Consider the American Farm Bureau Federation, the self-described “Voice of Agriculture” and the public face of the farm lobby. The Farm Bureau claims it is “governed by and representing farm and ranch families.” It holds strong opinions on everything from free-trade pacts (pro) to the the extension of the Clean Water and Air acts to farms (anti) to energy policy (pro drilling, pro ethanol) to regulations on use of agrichemicals (anti) to climate-change legislation (anti). It spends between $2 million and $8 million per year lobbying for that agenda in DC, and is a major player in Congress’ twice-per-decade battles over the Farm Bill.

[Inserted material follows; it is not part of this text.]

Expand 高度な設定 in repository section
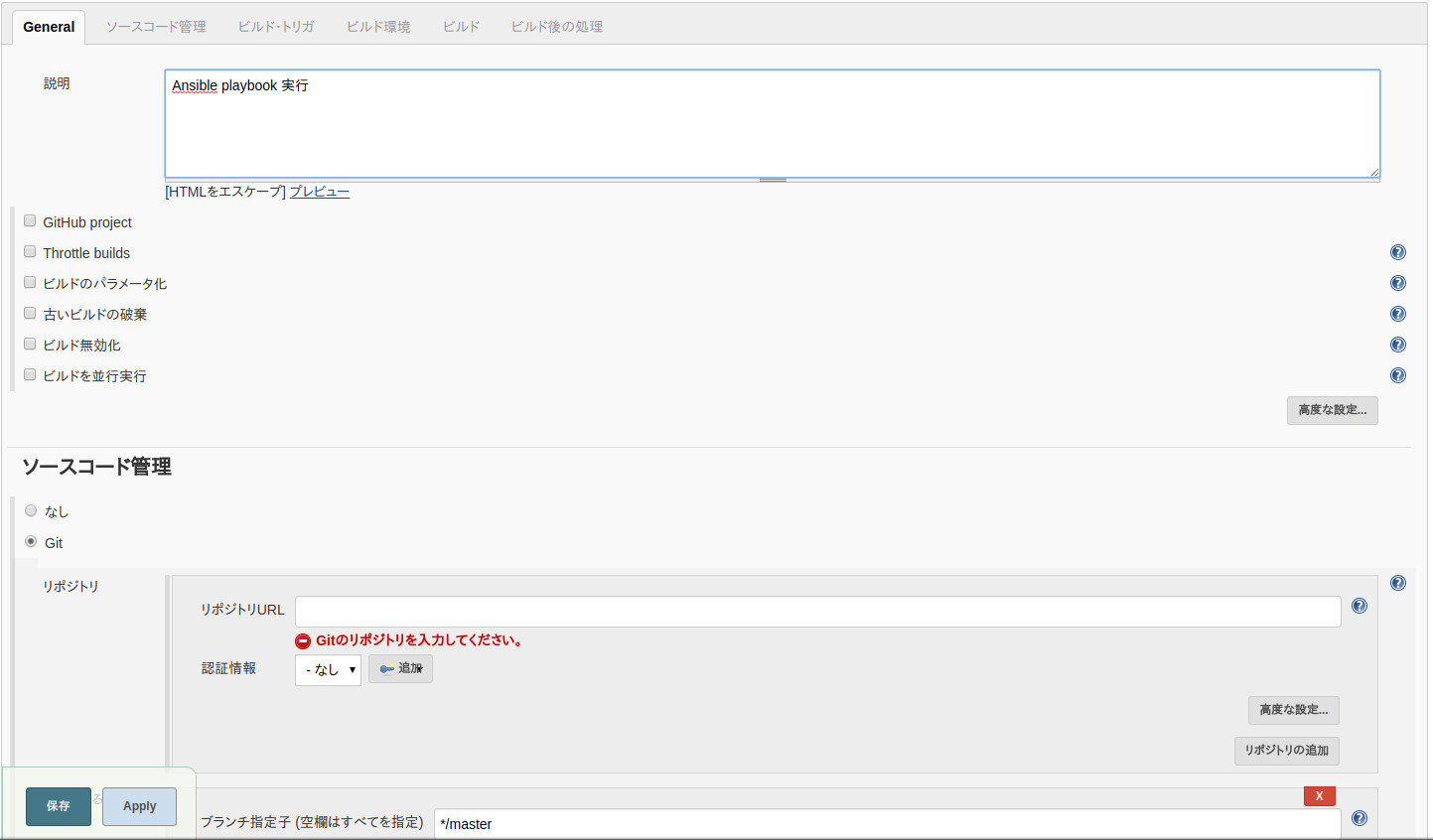Viewport: 1433px width, 840px height. tap(1293, 710)
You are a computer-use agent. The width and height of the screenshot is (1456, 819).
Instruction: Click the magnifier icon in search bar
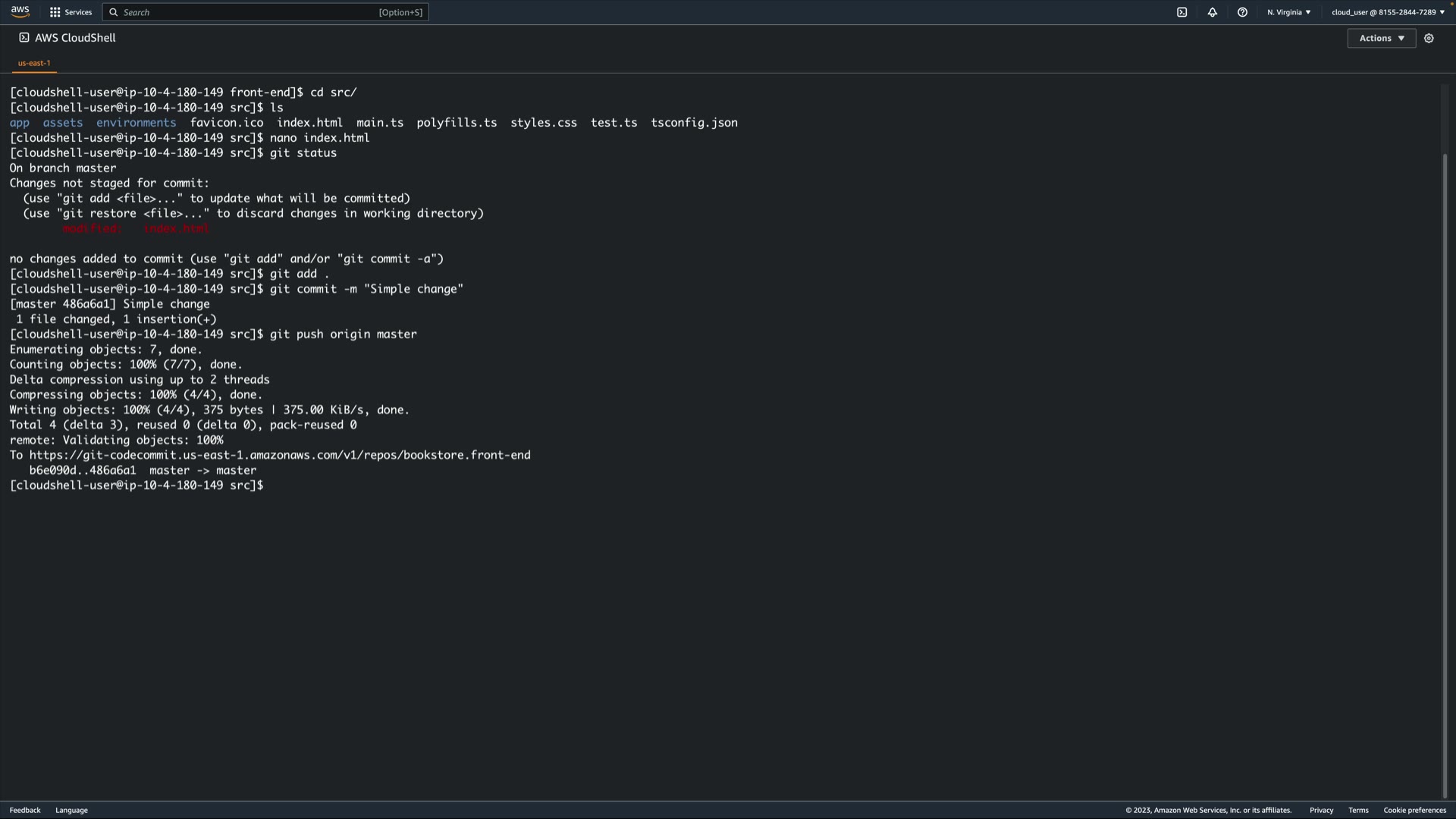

So this is just a group of politically empowered farmers flexing their muscles, right? No, not really. A 2010 Food & Water Watch report takes a hard look at the group’s structure. Far from being a federation of farmers looking out for their interests, the Farm Bureau is actually a sprawling, complex multibillion-dollar nonprofit with a focus on selling insurance—and not just to farmers or even rural residents. From the report:
The Farm Bureau’s immense finances drive its political power. With its nearly 3,000 affiliated state and county-level non-profit farm bureaus, the combined organization maintains billions of dollars in assets, making it among the most monied non-profit organizations in the United States.
The Farm Bureau claims its 6.2 million “member families” make it the nation’s “largest and most influential general farm organization,” but there’s a math problem here: America has just 2 million farms, and 960,000 people who claim farming as their main occupation. “The vast majority of its members,” notes FWW, “are neither farmers nor necessarily advocates of the political platform that the Farm Bureau endorses on their behalf.” Instead, they’re just random insurance customers. Get this:
[T]he Cook County Farm Bureau, which includes Chicago and its sprawling suburbs, has an incredible 40,000 members, though there are only 184 farms in the entire county. Similarly, Tennessee had fewer than 80,000 farms in 2007, but it led Farm Bureau state rosters with more than 600,000 members.
If the Farm Bureau’s ties to the farming community are tenuous, its agribusiness connections are myriad. Its affiliated state-level insurance enterprises—many of them nonprofits—hold billions in assets, and “invest tens of millions of dollars into corporate agribusiness—Cargill, ConAgra, Dow Chemical, DuPont, Tyson, and Archer Daniel Midland,” reports FWW.
One of the Farm Bureau’s affiliated operations, Growmark, a farmers cooperative associated with everything from oil refining to grain elevators, years ago “consolidated its grain terminals and merchandising operations with Archer Daniel Midland,” according to FWW. Another affiliate, Western Agricultural Insurance Company, working with seed giant Monsanto, convinced the USDA to create “discount crop insurance plan for growers of Monsanto’s triple-stack genetically modified (GM) crops, claiming that these crops were less risky than other (non-GM) crops.” The initiative “in effect subsidizes Monsanto’s costly trait-endowed seed, which is significantly more expensive than non-GM seed.”
In short, the nation’s most powerful and influential farm lobbying group is in fact an insurance conglomerate tied to some of the planet’s biggest agribusiness firms: hardly a small, widely distributed operation. And the policies it helps shape offer little to California’s fruit and vegetable growers or New York State’s small- and mid-sized farms. Instead, it lobbies for federal policies to maximize production of corn, soy, and cotton—an arrangement that, while directly benefiting buyers of those commodities as well as purveyors of fertilizers, pesticides, and GM seeds, has been on balance disastrous for farmers.
Whatever the merits of Yglesias’ argument, agriculture was a lousy example.